Configuration du Proxy Inverse pour HTTPS

Pour sécuriser les communications, on redirgie le trafic HTTP vers HTTPS et on gère le chiffrement SSL/TLS.

server {
    listen 80;
    server_name secure.example.com;
    return 301 https://$host$request_uri;
}

server {
    listen 443 ssl http2;
    server_name secure.example.com;

    ssl_certificate /etc/ssl/certs/site.crt;
    ssl_certificate_key /etc/ssl/private/site.key;
    ssl_session_timeout 10m;
    ssl_protocols TLSv1.2 TLSv1.3;
    ssl_ciphers HIGH:!aNULL:!MD5;
    ssl_prefer_server_ciphers on;

    location / {
        root /var/www/secure-app;
        index index.html;
        try_files $uri $uri/ /index.html;
    }

    error_page 500 502 503 504 /erreur.html;
    location = /erreur.html {
        root /usr/share/nginx/html;
    }
}

Équilibrage de Charge avec Nginx

L'équilibrage de charge distribue les requêtes entrantes antre plusieurs serveurs pour améliorer la disponibilité et les performances. On définit un pool de serveurs en amont et on y redirige le trafic.

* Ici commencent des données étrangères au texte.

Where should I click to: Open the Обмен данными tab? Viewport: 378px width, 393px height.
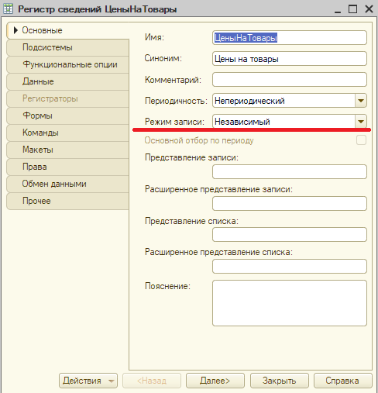68,184
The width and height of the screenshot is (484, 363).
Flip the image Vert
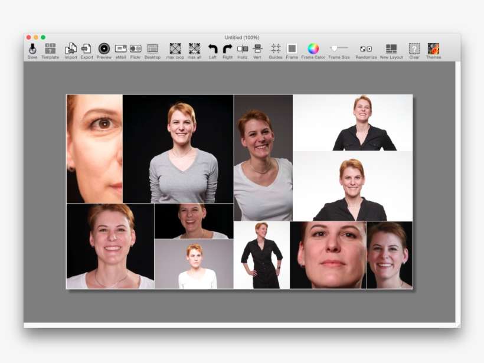click(x=257, y=50)
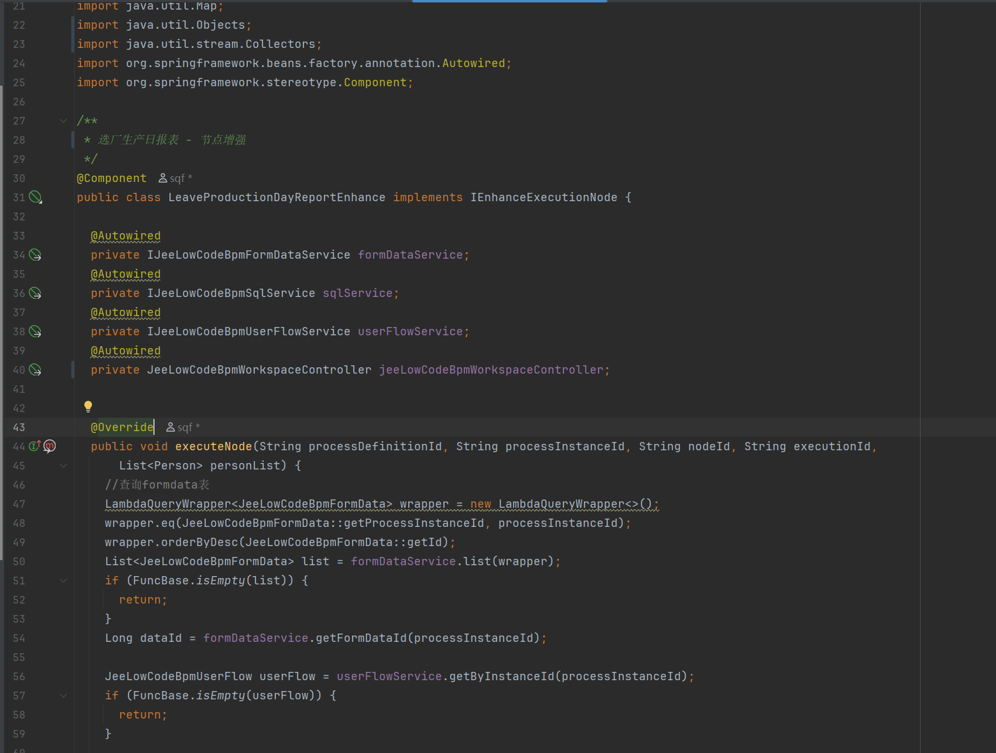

Exemple de configuration avec pondération :

upstream serveurs_app {
    server srv1.exemple.com:8080 weight=3;
    server srv2.exemple.com:8080 weight=2;
    server srv3.exemple.com:8080 backup;
}

server {
    listen 80;
    server_name app.exemple.com;
    client_max_body_size 1G;

    location / {
        proxy_pass http://serveurs_app;
        proxy_set_header Host $host;
        proxy_set_header X-Real-IP $remote_addr;
        proxy_set_header X-Forwarded-For $proxy_add_x_forwarded_for;
        proxy_set_header X-Forwarded-Proto $scheme;
    }
}

Nginx vérifie automatiquement l'état des serveurs cibles ; si un serveur est injoignable, il est exclu temporairement de la rotasion. L'algorithme par défaut (Round Robin) répartit les requêtes de manière cyclique sans configuration supplémentaire.